İkinci cümlemi ise “Dünyada hiç savaş olmasın!” diye yazardım. Çünkü dünyada herhangi bir zaman savaş çıkabiliyor ve birçok insanın ölmesine neden oluyor. Ben savaşları sevmem. Tartışmayı severim ama çatışmayı değil. Ülkeler arasında anlaşmazlıklar çıkabilir. Ama silah, yumruklarla çözmek yerine tartışarak, konuşarak çözseler? Niye çocuklar anlaşabilirken, koca koca devletler anlaşamıyor?
Üçüncü cümlemi ise “Dünyanın her yerinde kültür okulları olmalı!” diye yazardım.

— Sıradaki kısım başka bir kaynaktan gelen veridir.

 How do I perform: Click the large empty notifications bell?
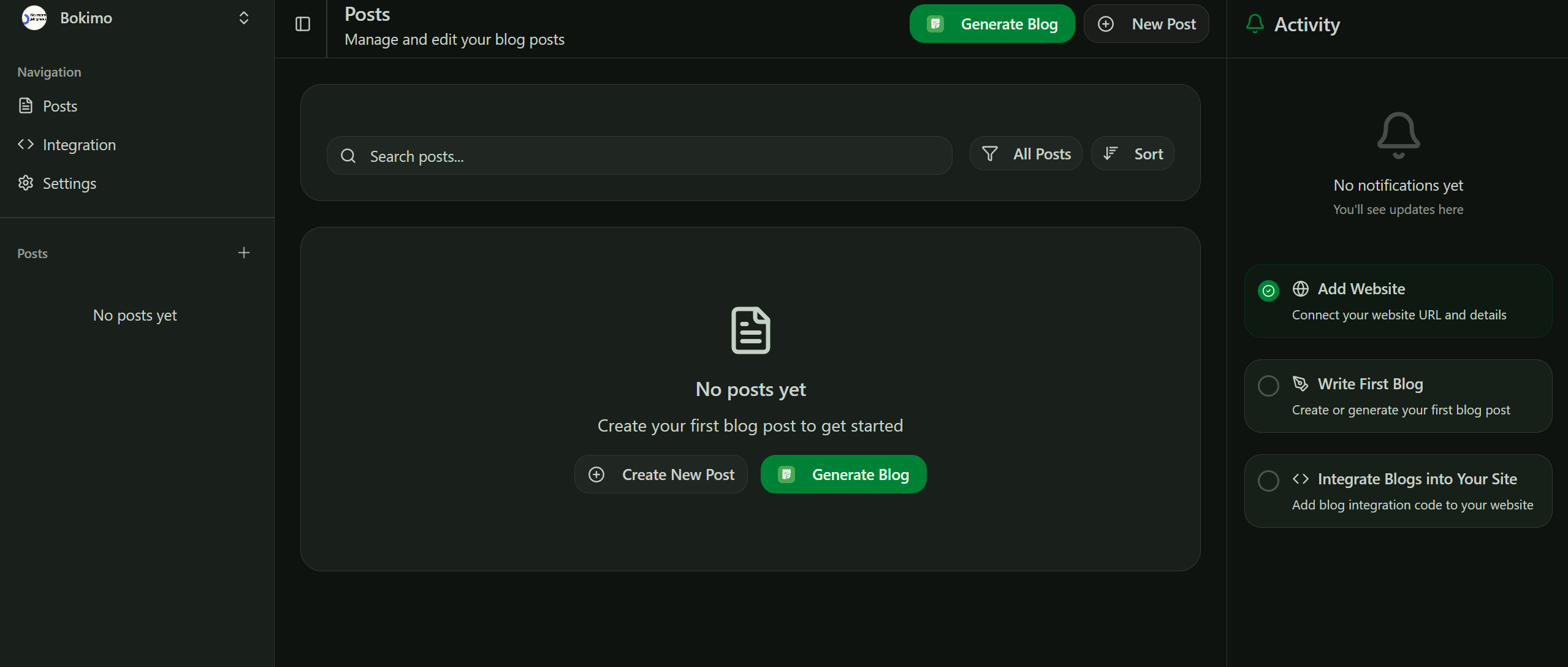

Çünkü internet dolayısı ile dünyanın kültürel mirası hızlıca eriyor. Örneğin “gencer”. Türkiye’nin 200 yıllık yok olmaya yüz tutmuş bir geleneği. Eğer kültür okulları olursa, kültürler bir nesilden diğer nesile aktarılır. Böylece kültürler yok olmaz.
Dördüncü cümlem ise “Herkesin eğitimde eşit hakları olmalı!” olurdu. Uzaktan eğitim sürecinde internetten derslerine giremeyenler de oldu. Herkesin eğitim alabilmesi, herkesin eğitimli olması çok güzel bir şey. Bence herkes iyi eğitim almalı ve internete ulaşabilmeli.
Sihirli kalemimle yazacağım son cümle ise “Yeni bir bisiklet almayı çok istiyorum.” olurdu. Biliyorum bu sadece kendim için bir istek ama bisikleti binmeyi çok seviyorum ve yeni bir bisikletimin olmasını çok istiyorum çünkü benim bisikletim benden daha yaşlı. Kuzenimin çocukluk bisikleti ve şimdi ben kullanıyorum. Ailede herkesin kullanabileceği yeni bir bisiklet almak istiyorum.